Sunday, June 16, 2013
Days & Nights
Days you don’t understand
Filled with mixed signals and
emotion
Mornings you fear the day
And nights you fear more
Trying to make sense
Of jumbled wires and connections
Puzzled beyond solutions
Pain with every thought
Stop asking why
No one can tell you
You can’t tell yourself
No answer exists
Light to dark to light again
Time is escaping
Staring flatly at the clock
With defeat
Why can’t it make sense
At least a little
This may be tolerable
If I new what it’s for
Friday, May 24, 2013
WHETHER
Whether or not it will cooperate
The weather, its tethered
To my mind, there I find
It's all changed, rearranged
Back and forth from the extreme
To the mild, my mood
Seems to follow, like a feather
In the gust, yet I lust
For a peek behind the clouds
The illumination hides
Like a tacit secret it must
Be revealed to my insight
Nowhere in sight, but I fight
To crack the code, but whether
It is possible, I'm buried
In the nether, deep under earth
What it's worth, no one knows
And so it goes, like the weather
I'm just tethered
The weather, its tethered
To my mind, there I find
It's all changed, rearranged
Back and forth from the extreme
To the mild, my mood
Seems to follow, like a feather
In the gust, yet I lust
For a peek behind the clouds
The illumination hides
Like a tacit secret it must
Be revealed to my insight
Nowhere in sight, but I fight
To crack the code, but whether
It is possible, I'm buried
In the nether, deep under earth
What it's worth, no one knows
And so it goes, like the weather
I'm just tethered
Monday, May 13, 2013
TEN YEARS PAST
How can it be ten years past
All the times, I thought they would last
I was younger a time, waiting for life
Thinking eternal, chances were rife
The angst of youth, kept me at bay
The wrong things to do, forget what to say
Rising too high, a trip to planes
Faces put on and the things I feigned
Wanting to fall, maybe in love
To far up to fall from above
Waiting to have it, I
already did
Beneath layers of life is
where I hid
I carried it with me all
along
The paths I’ve taken had
been wrong
Why didn’t I see it ten
years ago?
I’ve been here waiting
for myself to let go
Kept waiting for the changes to come
Kept waiting for the changes to come
So Tired of being angry
and numb
I’ll travel to there and stop over here
Keep running into all that I fear
Another drink will pass the night
But merely enhances the inner fight
Lost in the song, can move the mind
Deep in the lyrics is where I can find
Some meaning to follow something to guide
Ends up being somewhere else to hide
The learning comes, new places to tap
Won’t stand out here, can’t take the rap
Too many here to remember the names
The ones close by still handing the blame
Let me sleep on it, start it tomorrow
Within the out, some things I’ll borrow
Get up, get out, nothing has changed
Let down, let in, not rearranged
Monday, April 29, 2013
NOT TO BE ME
I don't want to be me anymore, maybe someone else. I'm not sure who and I'm not certain that I care. I could be somebody that I envy, a guy who has everything I've always wanted. All the qualities I'm attracted to.

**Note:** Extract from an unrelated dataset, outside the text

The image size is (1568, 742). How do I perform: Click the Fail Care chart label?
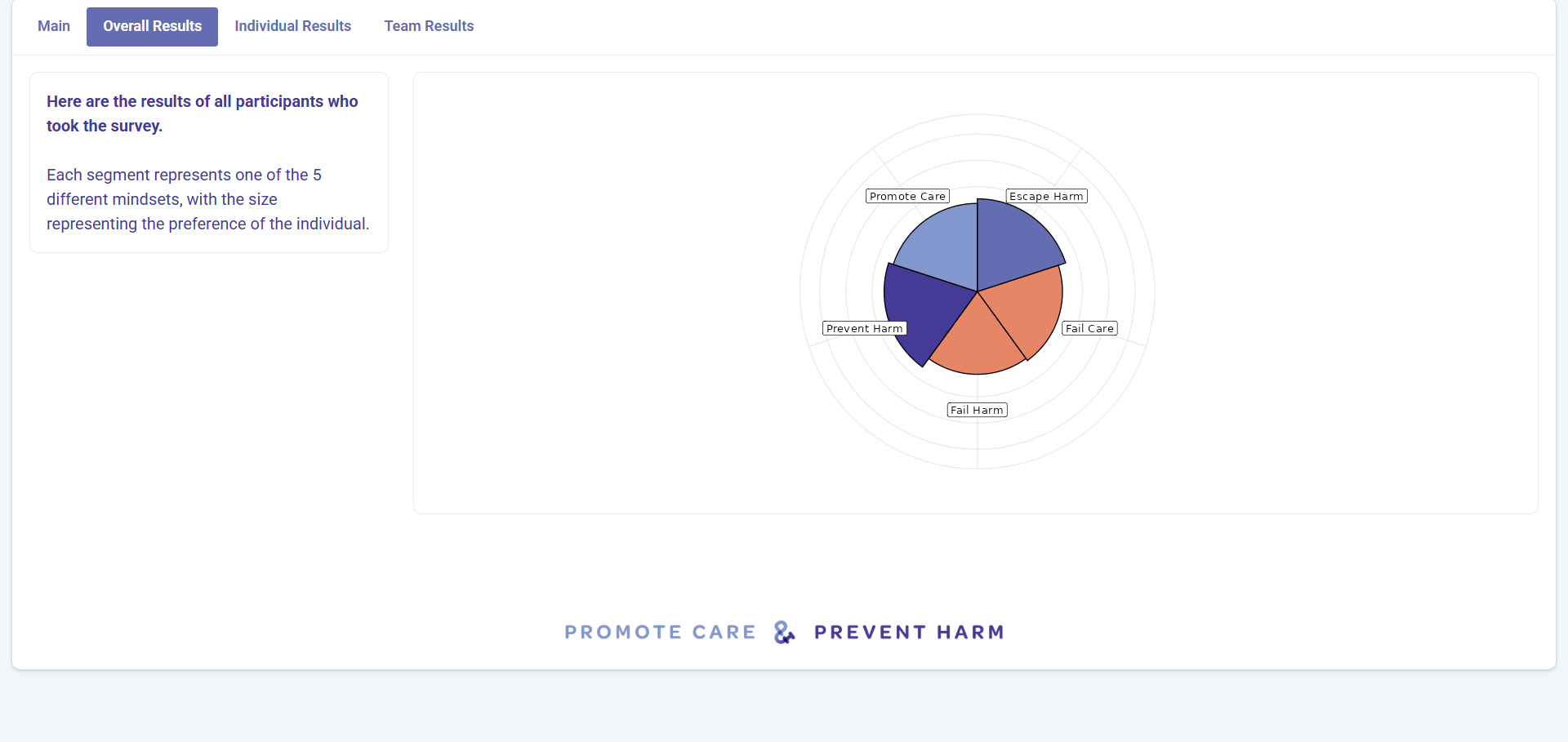(1089, 328)
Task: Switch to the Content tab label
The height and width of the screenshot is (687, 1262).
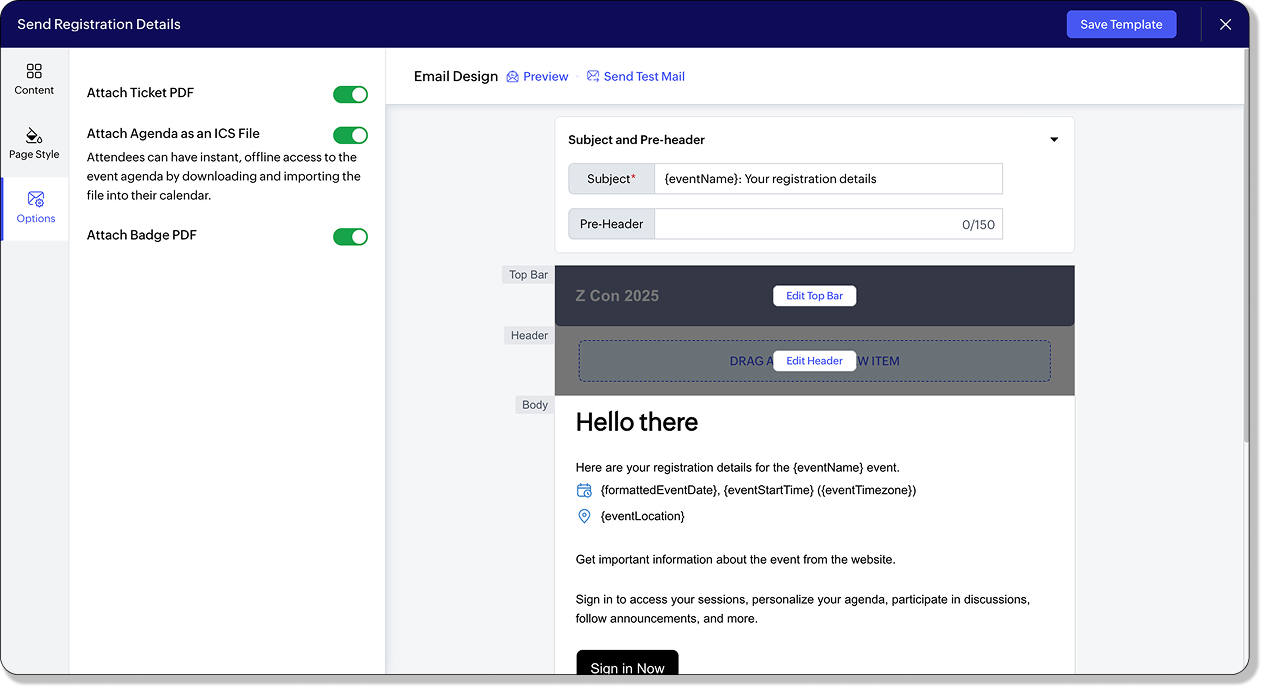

I could be more motivated, more together. Not so scattered. A focused mind versus distracted, calm as opposed to frantic. Not to even mention the physical appearance....
Then again I could be someone in worse shape, one in true suffering, destitute and forlorn. Perhaps that would make me appreciate my own life more. How about a monk who has come to peace with the lack of outside forces. One with the spirit, totally at peace with myself. Enlightenment!
But I am me, and regardless of my magical thinking, I doubt I have the power to change that. I wish I could say that it's ok, but for now it isn't. I have not reached acceptance yet, nor am I at peace. Not to say that I am totally miserable, but I have a long way to go. So in reality I guess I am changing who I am.
Then again I could be someone in worse shape, one in true suffering, destitute and forlorn. Perhaps that would make me appreciate my own life more. How about a monk who has come to peace with the lack of outside forces. One with the spirit, totally at peace with myself. Enlightenment!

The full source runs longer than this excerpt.